Peña also cites the bank’s treasury management team as a strong factor in the profitability: “We have a very efficient treasury that has one of the best results [in Paraguay] in capturing long-term financing deposits and a system that allows us to make good use of our cash cushions.”
Roughly half of Basa’s deposits are term deposits, longer and more stable in nature than the time deposits that make up 80% of the banking system, giving the bank a competitive advantage in funding.
“In the past, clients had to adapt to the bank, but now we are adapting the bank to them,” says Peña.
The bank has recently signed partnership agreements with the country’s dominant agricultural association and this year added a similar agreement with the country’s industrial union. This has helped the bank’s strategy of penetrating the small and medium-sized enterprise sector.
Ultimately, the bank aims to move into retail banking services, using technology to offer digital platforms to consumers rather than creating a branch network.

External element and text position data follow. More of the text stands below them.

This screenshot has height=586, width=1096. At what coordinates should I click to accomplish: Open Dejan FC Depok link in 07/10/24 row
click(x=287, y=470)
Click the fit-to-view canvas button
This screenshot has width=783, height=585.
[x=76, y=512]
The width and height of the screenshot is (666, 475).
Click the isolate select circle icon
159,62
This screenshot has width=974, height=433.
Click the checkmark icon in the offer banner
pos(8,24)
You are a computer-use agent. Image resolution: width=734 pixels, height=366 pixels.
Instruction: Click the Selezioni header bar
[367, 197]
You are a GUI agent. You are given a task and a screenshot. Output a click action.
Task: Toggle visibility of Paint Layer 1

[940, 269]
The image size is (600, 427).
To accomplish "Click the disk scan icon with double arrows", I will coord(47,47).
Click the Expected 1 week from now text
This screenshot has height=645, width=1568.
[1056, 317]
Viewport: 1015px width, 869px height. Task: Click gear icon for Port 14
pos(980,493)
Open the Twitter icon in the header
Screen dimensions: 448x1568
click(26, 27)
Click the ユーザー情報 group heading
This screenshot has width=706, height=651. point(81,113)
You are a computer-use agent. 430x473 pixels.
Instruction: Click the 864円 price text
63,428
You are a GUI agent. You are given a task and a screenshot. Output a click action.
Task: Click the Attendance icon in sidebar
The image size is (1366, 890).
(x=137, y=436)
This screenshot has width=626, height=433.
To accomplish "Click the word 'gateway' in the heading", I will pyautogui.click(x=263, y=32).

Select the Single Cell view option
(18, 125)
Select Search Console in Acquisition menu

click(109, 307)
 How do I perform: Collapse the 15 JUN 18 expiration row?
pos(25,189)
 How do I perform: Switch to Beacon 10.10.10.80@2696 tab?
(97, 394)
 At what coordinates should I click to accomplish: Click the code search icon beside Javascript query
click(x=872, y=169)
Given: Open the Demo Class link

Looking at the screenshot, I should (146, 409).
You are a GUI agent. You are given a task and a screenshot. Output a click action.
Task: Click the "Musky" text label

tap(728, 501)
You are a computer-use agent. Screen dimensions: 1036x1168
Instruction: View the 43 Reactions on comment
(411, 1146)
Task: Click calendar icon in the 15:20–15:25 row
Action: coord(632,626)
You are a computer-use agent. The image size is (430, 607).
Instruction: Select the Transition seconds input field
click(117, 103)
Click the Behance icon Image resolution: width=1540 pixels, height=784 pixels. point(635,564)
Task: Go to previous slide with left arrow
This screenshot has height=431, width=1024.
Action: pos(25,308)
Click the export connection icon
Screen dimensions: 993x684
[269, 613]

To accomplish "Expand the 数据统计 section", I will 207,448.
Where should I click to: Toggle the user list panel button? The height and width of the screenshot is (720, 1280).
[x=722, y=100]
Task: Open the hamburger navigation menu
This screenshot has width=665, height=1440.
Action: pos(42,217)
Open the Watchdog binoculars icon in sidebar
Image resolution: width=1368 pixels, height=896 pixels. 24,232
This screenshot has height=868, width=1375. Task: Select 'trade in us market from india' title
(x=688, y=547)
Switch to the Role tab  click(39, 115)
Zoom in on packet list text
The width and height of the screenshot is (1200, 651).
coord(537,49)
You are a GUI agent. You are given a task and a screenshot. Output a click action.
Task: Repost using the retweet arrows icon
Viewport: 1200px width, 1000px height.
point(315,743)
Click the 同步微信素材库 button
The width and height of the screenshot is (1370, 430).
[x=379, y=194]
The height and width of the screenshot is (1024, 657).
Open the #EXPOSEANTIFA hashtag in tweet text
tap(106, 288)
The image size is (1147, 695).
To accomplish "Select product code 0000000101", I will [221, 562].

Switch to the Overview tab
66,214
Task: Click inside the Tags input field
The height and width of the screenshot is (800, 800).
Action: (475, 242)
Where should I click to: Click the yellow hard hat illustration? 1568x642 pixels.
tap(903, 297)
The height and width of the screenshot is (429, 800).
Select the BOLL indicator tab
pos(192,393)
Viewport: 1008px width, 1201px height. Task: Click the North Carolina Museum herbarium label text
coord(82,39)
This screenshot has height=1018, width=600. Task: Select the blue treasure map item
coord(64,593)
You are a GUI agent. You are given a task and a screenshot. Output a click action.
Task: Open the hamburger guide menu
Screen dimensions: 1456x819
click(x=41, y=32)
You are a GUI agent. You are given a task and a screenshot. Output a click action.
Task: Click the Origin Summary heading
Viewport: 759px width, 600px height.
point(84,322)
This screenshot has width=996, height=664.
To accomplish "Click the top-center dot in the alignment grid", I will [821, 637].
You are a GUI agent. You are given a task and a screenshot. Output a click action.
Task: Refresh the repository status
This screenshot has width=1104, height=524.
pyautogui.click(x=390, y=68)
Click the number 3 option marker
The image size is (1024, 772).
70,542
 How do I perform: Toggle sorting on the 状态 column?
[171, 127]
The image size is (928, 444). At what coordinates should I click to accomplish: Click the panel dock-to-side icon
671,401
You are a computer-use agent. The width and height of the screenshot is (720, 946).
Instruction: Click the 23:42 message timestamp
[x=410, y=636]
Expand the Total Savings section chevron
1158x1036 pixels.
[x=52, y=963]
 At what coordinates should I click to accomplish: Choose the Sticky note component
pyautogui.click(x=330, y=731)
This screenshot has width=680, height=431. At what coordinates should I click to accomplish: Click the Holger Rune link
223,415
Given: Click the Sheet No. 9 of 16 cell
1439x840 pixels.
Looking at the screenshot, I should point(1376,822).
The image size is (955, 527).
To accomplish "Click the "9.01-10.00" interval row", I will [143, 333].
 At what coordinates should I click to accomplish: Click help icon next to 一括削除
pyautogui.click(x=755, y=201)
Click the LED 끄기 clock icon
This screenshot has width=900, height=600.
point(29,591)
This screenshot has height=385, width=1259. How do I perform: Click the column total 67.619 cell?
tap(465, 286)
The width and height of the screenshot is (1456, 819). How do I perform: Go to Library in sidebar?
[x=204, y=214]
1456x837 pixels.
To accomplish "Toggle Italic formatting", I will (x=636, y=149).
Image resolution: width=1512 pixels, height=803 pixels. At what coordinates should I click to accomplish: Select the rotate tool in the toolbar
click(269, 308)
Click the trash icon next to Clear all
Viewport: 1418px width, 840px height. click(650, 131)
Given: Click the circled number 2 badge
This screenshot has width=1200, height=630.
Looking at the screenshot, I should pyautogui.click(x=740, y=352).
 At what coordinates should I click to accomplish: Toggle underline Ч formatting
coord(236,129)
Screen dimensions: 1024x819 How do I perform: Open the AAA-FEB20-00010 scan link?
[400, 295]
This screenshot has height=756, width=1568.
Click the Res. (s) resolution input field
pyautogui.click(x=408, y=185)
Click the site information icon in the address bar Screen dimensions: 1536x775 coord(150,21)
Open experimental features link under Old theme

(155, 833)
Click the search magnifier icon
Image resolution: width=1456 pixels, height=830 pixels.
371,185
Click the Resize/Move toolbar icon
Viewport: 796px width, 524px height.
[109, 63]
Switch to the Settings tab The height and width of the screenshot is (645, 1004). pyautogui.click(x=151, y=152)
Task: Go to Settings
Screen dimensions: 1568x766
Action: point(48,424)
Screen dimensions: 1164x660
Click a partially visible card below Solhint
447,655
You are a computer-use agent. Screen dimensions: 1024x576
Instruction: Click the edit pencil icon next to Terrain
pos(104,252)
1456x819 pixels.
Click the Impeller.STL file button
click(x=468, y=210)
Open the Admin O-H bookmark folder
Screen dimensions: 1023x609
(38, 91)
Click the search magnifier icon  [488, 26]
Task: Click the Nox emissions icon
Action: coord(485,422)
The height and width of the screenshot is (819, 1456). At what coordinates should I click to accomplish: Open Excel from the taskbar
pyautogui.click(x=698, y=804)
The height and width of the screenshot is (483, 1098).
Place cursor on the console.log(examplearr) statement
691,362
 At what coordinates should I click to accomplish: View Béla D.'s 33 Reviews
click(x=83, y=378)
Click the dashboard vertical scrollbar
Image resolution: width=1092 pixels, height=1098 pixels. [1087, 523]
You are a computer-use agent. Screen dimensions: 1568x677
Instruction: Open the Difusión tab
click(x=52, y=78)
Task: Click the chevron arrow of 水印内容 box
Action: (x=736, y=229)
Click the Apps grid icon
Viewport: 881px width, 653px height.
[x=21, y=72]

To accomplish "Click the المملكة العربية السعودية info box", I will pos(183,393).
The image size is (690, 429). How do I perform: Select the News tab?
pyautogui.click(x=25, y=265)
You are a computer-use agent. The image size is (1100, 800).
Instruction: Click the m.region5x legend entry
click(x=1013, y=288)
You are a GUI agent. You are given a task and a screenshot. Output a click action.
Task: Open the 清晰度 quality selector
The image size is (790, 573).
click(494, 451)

“This is an area we are going to develop in the medium to long term, based on technology,” he says. But the bank is in no rush; the corporate sector offers a “huge opportunity”.
Peña says he would run for president again, and hints at 2023, but seems satisfied with his switch to the private sector.
“My take is that the last five years were exciting in the public sector – with lots of change,” he says. “In the next five years, the changes that will change the country will come from the private sector.”